AI/ML, Endpoint/Device Security, Data Security

AMD, Apple, Qualcomm, Imagination GPUs could leak AI secrets via ‘LeftoverLocals’


LeftoverLocals, a vulnerability discovered in several AMD, Apple, Qualcomm and Imagination GPUs, could allow an attacker to steal data from local memory, including sensitive AI outputs.  

The vulnerable GPUs fail to properly isolate memory, enabling users and applications to “listen” to the processes of other users on a shared GPU, according to researchers from Trail of Bits, who discovered the flaw.

The LeftoverLocals bug, tracked as CVE-2023-4969, affects a range of widely used devices, many of which remained unpatched by the time the researchers disclosed Tuesday.  

The researchers published a proof-of-concept (PoC) exploit using LeftoverLocals to steal outputs from another user’s interactive session with a large language model (LLM).  

GPU vulnerability exposes AI processes to surveillance

CVE-2023-4969 can be exploited by crafting GPU kernels that read information left by other GPU kernels in local memory. The Trail of Bits researchers demonstrated that this can be achieved with as little as 10 lines of OpenCL code.

This problem is due to GPUs not clearing the local memory between kernel calls, leaving the “leftovers” from the previous kernel exposed to surveillance by another kernel.

Notably, some devices that do clear local memory are still vulnerable if they use a separate kernel to perform the memory wipe, as the “listener” kernel could still pick up the leftovers prior to the wipe.

A proof-of-concept (PoC) exploit using a vulnerable AMD Radeon RX 7900 XT GPU demonstrated how an attacker could retrieve outputs from another user’s session with the llama.cpp large-language model (LLM).

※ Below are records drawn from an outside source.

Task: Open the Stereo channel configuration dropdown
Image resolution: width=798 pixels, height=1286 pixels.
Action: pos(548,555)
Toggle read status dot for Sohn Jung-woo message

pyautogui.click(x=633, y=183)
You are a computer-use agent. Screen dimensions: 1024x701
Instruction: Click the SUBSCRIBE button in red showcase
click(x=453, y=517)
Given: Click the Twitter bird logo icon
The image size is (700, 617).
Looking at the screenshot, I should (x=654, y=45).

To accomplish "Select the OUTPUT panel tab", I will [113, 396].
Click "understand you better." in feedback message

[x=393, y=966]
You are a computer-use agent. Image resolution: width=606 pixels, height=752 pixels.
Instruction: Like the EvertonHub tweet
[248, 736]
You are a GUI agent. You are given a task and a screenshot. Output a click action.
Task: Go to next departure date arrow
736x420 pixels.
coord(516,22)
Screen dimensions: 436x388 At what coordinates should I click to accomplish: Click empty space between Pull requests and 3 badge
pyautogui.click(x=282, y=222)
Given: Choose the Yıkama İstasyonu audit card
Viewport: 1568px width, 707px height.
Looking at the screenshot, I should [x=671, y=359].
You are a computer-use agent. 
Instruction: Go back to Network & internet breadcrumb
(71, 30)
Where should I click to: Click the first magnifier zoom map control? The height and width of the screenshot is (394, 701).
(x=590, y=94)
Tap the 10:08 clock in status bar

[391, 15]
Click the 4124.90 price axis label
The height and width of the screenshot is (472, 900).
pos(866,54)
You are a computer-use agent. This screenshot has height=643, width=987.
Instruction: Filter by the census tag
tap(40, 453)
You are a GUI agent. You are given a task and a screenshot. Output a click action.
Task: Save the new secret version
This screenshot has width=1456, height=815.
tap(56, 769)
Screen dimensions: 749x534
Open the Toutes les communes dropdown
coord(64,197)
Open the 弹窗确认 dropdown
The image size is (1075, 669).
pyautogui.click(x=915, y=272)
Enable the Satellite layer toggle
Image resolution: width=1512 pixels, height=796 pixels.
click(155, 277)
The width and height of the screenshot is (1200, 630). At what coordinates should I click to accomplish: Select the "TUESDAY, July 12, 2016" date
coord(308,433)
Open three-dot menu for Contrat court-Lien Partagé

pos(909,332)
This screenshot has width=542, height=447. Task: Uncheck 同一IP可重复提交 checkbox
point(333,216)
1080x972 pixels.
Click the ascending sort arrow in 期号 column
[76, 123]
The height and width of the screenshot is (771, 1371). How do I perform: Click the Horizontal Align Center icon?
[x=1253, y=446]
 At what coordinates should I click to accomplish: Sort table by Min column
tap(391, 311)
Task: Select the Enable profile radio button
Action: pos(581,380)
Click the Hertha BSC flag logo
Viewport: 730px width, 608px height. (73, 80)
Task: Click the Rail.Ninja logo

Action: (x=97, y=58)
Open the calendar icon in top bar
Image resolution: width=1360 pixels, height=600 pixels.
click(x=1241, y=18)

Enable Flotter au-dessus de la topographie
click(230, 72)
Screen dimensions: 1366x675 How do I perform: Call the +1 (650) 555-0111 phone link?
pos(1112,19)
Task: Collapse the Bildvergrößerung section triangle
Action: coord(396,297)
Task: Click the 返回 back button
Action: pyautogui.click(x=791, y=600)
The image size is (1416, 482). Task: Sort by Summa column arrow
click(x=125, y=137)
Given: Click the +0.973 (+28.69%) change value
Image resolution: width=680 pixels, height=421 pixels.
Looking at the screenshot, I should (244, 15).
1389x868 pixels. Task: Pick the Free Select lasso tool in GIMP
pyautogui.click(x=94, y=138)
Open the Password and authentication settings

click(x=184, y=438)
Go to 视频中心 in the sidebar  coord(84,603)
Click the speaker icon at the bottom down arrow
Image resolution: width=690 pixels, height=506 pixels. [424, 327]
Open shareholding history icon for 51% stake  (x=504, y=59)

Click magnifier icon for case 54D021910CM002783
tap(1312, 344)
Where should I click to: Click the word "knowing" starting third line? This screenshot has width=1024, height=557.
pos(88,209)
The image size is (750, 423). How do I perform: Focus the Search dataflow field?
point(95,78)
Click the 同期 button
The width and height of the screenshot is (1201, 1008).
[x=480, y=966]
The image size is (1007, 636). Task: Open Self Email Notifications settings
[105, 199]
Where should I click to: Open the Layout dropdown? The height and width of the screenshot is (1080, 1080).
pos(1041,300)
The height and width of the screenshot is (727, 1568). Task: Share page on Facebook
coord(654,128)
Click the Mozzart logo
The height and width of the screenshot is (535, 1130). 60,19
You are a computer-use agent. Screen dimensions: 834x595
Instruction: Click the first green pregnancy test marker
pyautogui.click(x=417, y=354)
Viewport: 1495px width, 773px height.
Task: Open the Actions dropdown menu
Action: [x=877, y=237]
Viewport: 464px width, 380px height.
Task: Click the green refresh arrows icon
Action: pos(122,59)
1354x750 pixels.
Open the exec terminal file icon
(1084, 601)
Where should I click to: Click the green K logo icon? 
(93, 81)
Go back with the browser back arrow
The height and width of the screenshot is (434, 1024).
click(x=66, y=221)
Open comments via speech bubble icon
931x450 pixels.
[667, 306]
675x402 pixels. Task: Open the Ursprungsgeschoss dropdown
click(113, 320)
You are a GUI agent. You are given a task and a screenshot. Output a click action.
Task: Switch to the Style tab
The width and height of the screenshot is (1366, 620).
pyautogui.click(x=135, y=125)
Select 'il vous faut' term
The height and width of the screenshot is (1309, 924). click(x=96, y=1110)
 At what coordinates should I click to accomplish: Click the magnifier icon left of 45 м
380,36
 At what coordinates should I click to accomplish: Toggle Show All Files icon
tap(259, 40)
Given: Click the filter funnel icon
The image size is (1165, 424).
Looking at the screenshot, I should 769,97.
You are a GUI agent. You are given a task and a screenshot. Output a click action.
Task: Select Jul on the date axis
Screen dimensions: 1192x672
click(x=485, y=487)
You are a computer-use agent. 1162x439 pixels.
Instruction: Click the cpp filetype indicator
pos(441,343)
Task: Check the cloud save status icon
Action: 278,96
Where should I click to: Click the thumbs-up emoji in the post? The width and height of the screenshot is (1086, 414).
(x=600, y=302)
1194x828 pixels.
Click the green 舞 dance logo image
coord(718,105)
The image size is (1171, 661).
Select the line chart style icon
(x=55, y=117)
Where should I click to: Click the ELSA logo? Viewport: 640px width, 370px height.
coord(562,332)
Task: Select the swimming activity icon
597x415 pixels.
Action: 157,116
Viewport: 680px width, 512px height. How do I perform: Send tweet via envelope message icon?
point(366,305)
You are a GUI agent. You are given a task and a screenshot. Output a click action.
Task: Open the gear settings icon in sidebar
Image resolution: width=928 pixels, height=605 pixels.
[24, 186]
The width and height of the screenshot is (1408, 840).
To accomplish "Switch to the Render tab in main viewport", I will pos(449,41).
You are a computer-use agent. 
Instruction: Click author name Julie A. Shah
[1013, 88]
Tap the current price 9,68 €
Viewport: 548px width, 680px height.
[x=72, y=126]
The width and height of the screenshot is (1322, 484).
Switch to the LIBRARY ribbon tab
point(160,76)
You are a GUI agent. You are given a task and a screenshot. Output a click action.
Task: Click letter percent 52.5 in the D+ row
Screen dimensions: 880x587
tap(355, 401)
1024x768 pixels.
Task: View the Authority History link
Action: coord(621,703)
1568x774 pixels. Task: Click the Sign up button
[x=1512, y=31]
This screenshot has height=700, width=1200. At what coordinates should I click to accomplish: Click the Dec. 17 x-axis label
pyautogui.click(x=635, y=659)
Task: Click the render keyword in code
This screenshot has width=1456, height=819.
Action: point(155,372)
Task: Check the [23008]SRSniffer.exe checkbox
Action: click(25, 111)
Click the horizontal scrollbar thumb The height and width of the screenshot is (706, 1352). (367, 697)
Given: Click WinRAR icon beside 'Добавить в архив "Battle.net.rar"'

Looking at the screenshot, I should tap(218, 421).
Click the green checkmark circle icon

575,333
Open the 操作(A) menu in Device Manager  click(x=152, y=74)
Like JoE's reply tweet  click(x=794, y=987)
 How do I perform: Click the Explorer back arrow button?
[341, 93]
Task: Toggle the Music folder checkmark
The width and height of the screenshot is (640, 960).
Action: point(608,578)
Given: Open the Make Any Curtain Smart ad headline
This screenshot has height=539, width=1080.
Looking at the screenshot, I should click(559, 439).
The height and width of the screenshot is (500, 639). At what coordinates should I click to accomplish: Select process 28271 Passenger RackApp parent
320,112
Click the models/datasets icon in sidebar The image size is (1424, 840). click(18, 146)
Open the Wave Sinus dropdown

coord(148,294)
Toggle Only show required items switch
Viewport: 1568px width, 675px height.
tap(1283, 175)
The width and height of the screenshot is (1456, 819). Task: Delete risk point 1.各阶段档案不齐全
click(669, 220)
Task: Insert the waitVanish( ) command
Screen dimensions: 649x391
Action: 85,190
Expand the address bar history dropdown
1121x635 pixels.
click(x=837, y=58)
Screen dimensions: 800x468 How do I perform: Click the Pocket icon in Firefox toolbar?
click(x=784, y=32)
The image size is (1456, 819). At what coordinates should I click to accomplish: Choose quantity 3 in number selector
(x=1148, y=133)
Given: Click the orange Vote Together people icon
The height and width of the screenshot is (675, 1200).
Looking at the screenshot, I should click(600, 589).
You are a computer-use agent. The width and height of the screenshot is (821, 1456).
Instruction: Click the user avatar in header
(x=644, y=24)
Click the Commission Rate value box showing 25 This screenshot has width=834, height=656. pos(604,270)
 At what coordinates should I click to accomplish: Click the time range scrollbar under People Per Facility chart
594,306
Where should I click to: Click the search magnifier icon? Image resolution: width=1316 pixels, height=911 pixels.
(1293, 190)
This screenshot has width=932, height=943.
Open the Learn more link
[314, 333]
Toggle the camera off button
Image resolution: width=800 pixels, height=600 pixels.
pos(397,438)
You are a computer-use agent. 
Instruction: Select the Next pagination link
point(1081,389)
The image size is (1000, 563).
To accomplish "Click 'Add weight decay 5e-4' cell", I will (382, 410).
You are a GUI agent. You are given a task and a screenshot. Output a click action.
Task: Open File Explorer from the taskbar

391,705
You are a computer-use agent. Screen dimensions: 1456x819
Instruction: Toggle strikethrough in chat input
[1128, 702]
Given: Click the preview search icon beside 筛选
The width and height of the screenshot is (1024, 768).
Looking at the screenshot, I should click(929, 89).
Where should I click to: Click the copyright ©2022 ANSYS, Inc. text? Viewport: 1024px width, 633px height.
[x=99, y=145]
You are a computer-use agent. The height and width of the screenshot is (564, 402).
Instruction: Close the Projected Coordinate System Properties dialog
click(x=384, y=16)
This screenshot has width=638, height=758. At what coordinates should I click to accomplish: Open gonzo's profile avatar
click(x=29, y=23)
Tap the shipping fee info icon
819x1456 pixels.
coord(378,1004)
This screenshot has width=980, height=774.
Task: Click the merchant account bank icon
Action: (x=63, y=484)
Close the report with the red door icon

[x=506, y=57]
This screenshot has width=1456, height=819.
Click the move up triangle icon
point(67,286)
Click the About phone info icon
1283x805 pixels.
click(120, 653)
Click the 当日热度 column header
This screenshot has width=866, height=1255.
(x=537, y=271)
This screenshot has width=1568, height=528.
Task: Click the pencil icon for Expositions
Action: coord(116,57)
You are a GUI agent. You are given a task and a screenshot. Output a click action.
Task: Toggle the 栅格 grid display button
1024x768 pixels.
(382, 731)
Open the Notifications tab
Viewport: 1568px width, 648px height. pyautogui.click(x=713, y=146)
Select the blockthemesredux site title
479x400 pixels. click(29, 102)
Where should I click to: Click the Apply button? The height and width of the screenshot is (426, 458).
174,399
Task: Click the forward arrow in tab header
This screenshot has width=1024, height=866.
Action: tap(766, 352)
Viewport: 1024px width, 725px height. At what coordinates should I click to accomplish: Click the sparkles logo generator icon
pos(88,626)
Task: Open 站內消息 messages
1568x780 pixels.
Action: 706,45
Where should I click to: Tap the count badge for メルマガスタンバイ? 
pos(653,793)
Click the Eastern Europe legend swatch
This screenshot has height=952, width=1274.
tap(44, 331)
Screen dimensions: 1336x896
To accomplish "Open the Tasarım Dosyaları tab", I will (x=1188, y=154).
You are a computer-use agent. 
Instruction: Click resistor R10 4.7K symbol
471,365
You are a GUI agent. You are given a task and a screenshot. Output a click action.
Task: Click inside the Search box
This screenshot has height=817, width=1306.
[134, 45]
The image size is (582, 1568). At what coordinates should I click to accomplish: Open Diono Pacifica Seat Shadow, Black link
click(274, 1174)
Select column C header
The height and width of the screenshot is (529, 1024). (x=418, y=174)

The attacker can first “fingerprint” the model by scraping some of the model’s weights from local memory, then compare the fingerprint to open-source models to identify the full model being used.

The “listener” can then retrieve input vectors from the LLM, which are completely stored in local memory, and use them, in conjunction with full model information, to reconstruct the LLM’s outputs with high precision.

The amount of data leaked depends on the specific GPU framework and the size of its local memory. For example, the relatively large AMD Radeon RX 7900 XT leaks about 5.5 MB per kernel, or about 181 MB for each LLM query, according to the researchers.

With GPUs being increasingly used to accelerate AI and machine learning applications, the researchers warned flaws like LeftoverLocals could become a major target for data thieves.

“Generally, the introduction of ML poses new attack surfaces that traditional threat models do not account for, and that can lead to implicit and explicit access to data, model parameters, or resulting outputs, increasing the overall attack surface of the system,” the researchers wrote.

Trail of Bits noted that mitigation for users of unpatched GPUs is difficult as it requires altering the source code of all GPU kernels that use local memory to clear local memory by overwriting with zeroes before the kernel ends.

Is my GPU affected by LeftoverLocals?

Some GPUs from AMD, Apple, Qualcomm and Imagination Technologies are affected, while NVIDIA and ARM devices are confirmed to not be affected, according to the researchers.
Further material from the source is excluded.